The difference between the two sampling points suggests variations in the handling or storage of chicken carcasses, as well as possible differences in the initial microbial load of the product (Figure 4). The higher bacterial load observed in the enclosed market may be attributed to environmental and management conditions, as limited air circulation and higher humidity inside the facility could favor microbial proliferation. In contrast, the open market, characterized by greater air flow and outdoor exposure, may experience reduced surface bacterial accumulation. Based on the results presented in Table S1, the average absolute quantification of the bacterial population was 5.06 log CFU/mL for the enclosed market and 3.87 log CFU/mL for the open market. This was higher than the 3.3 log CFU/mL previously reported in a study using the carcass rinsing method and conventional microbiological methodologies in two slaughterhouses in the Huancavelica region, Peru [20].

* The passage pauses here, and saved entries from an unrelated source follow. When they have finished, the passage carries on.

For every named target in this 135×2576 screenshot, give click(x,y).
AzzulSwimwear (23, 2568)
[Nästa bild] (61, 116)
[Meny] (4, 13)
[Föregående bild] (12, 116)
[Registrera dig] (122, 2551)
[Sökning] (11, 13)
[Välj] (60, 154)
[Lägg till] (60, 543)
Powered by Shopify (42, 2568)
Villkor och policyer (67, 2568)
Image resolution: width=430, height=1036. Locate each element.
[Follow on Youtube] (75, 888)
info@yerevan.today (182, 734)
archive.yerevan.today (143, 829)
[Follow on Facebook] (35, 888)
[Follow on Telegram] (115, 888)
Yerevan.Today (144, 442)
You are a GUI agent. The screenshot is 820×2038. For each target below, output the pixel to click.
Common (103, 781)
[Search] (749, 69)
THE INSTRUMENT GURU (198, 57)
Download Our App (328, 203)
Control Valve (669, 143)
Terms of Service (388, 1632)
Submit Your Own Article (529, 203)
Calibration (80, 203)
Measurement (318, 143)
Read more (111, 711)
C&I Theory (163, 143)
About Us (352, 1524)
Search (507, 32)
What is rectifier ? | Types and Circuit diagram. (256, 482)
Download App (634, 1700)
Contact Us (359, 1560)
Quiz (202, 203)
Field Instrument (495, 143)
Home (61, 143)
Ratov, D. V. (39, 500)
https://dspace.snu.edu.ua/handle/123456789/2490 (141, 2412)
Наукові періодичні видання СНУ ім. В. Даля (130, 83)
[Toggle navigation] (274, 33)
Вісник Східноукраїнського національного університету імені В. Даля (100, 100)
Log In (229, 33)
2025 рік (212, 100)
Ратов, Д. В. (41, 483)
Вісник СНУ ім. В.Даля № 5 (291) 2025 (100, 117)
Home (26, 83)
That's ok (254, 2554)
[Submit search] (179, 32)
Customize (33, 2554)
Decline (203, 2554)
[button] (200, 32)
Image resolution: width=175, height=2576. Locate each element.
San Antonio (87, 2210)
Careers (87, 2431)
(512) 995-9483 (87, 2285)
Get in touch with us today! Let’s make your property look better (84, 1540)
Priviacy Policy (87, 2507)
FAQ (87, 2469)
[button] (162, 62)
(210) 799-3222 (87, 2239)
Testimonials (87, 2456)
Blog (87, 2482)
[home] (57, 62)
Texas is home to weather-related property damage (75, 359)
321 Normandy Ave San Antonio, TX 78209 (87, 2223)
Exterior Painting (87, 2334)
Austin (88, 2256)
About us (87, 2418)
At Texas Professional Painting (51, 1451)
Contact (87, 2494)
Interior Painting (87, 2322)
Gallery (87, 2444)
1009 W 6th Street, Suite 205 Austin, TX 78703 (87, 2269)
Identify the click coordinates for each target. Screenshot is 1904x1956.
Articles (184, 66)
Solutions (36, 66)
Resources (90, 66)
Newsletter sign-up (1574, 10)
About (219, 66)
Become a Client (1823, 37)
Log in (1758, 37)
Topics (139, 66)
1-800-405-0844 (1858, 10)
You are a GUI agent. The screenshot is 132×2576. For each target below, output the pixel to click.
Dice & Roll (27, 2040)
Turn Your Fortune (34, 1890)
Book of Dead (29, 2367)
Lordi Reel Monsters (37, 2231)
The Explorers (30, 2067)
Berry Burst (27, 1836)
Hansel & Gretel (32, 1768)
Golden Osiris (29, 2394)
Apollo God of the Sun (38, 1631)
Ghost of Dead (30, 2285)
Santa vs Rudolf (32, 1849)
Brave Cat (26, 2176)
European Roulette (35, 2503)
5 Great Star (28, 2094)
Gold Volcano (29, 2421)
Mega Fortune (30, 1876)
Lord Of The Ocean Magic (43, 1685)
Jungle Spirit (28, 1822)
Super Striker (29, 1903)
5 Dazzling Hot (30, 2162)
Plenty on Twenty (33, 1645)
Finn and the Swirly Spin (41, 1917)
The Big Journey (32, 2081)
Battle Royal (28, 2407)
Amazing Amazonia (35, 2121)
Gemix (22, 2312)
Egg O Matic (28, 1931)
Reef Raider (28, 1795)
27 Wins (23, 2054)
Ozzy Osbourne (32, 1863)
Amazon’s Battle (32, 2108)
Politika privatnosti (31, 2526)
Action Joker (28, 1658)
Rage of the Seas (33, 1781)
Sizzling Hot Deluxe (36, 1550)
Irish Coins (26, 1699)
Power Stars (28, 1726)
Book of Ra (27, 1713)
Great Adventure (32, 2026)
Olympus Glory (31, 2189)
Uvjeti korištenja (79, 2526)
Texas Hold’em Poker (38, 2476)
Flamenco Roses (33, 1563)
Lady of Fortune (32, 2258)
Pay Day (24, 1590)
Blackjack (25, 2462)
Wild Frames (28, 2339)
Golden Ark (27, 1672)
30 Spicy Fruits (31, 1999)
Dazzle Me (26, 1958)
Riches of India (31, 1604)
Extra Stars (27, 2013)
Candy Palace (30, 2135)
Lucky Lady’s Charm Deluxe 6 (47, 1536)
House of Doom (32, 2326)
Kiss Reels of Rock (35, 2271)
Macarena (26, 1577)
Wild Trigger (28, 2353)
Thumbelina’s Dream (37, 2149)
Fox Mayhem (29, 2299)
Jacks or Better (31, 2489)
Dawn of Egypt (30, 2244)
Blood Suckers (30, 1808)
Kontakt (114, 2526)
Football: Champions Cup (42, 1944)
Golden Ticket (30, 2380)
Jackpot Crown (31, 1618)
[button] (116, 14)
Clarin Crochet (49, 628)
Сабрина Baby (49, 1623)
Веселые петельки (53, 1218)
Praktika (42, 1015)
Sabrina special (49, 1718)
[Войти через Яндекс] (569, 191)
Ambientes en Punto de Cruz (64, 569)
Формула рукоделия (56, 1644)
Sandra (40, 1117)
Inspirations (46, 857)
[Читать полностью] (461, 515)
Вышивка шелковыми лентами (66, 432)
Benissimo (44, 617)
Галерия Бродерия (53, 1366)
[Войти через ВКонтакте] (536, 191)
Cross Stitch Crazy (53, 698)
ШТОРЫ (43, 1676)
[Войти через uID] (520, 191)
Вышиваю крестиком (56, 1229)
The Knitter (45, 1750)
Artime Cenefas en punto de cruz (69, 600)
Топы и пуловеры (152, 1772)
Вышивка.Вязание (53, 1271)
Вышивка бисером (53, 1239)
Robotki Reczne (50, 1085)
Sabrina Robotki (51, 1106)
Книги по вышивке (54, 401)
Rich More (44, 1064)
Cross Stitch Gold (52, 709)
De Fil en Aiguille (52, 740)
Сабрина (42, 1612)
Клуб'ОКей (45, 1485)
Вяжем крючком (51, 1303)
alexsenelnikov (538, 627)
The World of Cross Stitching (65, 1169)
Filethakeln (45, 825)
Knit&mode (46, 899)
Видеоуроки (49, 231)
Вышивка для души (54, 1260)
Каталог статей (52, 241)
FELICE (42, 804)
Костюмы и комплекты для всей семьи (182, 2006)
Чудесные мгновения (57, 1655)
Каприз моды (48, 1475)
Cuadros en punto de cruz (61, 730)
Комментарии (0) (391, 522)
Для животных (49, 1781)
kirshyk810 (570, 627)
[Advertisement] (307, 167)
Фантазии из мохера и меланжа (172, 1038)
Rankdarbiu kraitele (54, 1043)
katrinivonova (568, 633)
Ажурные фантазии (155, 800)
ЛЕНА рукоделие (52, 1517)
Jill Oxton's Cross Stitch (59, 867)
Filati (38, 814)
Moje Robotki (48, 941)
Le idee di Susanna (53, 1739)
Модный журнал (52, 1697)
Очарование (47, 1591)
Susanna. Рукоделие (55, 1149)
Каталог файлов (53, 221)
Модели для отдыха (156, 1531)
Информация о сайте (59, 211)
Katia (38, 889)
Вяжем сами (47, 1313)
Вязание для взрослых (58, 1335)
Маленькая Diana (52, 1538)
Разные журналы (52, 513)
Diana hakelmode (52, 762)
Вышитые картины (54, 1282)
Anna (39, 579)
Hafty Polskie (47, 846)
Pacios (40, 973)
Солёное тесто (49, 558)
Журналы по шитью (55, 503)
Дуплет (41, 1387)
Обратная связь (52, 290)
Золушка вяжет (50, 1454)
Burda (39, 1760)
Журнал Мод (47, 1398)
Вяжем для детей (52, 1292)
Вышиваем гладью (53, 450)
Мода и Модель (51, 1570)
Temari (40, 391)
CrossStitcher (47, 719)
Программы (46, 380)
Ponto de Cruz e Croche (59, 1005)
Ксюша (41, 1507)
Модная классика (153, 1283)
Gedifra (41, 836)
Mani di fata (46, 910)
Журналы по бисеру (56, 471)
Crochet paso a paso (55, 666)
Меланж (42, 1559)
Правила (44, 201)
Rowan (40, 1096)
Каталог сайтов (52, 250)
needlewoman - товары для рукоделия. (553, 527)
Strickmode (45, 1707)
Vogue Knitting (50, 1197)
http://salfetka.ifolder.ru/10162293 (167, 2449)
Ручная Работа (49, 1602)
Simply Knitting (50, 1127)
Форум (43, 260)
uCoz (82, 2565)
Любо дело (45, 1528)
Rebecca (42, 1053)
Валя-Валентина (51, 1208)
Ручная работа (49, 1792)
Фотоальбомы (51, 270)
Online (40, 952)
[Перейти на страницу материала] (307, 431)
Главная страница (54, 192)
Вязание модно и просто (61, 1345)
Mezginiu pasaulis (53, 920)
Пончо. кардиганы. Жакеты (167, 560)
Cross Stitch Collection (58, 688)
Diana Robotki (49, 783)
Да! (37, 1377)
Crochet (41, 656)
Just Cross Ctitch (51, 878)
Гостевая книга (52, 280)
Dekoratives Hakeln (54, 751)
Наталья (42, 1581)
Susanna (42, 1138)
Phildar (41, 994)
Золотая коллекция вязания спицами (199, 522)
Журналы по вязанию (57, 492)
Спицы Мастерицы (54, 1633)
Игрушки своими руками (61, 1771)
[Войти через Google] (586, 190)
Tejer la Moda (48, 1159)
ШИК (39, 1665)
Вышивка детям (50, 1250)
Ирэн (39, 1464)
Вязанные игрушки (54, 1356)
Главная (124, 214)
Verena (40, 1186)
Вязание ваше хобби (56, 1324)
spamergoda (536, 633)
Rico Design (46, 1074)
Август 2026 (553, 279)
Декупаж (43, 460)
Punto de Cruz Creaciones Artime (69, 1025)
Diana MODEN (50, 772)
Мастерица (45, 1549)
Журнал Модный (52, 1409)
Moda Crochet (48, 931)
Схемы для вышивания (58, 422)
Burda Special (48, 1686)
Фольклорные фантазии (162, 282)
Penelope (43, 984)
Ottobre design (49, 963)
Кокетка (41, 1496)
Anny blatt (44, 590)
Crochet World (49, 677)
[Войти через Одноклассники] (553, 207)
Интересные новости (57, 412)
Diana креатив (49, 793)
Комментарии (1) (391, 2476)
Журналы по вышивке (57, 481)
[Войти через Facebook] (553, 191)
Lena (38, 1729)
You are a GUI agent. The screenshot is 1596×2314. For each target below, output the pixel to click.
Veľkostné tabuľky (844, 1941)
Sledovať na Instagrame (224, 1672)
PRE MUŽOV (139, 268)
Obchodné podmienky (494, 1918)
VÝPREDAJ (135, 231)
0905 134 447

The E. coli O157:H7 bacterial load calculated in Table S2 for both markets was considered moderate to low, with an average range of 1.25–1.67 log CFU/mL. According to NTS No. 071, approved by R.M 591-2008/MINSA/DIGESA-V-01, which establishes the permitted microbiological limit for E. coli in raw chopped and ground meat (50–5 × 10^2^~0.7–1.70 log CFU/mL), the results obtained reflect a low frequency of bacterial load of this pathogen in most samples (Figure 4). However, even at low bacterial loads, the detection of E. coli O157:H7 is of public health importance due to its low infectious dose and potential to disseminate extended-spectrum β-lactamase (ESBL)-producing enterobacteria. In line with this, Cortez-Sandoval et al. (2022) [21] identified the presence of resistance genes such as bla_CTX-M-1_, bla_CTX-M-2_, bla_CTX-M-9_, bla_TEM_, and SHV in E. coli strains obtained from chicken meat samples sold in supply markets in the Santiago de Surco district of Metropolitan Lima. Despite the low bacterial counts, these isolates carried antimicrobial resistance genes, emphasizing the need for further studies in Peru to explore the association between bacterial pathogens and AMR genes [21]. The slightly higher values observed in this study compared with those reported previously may be related to differences in sampling conditions, analytical methods (qPCR vs. culture-based), or environmental exposure at the retail level. Despite the moderate bacterial counts, these findings highlight the epidemiological relevance of continuous monitoring of pathogenic E. coli and associated AMR genes in food products in Peru.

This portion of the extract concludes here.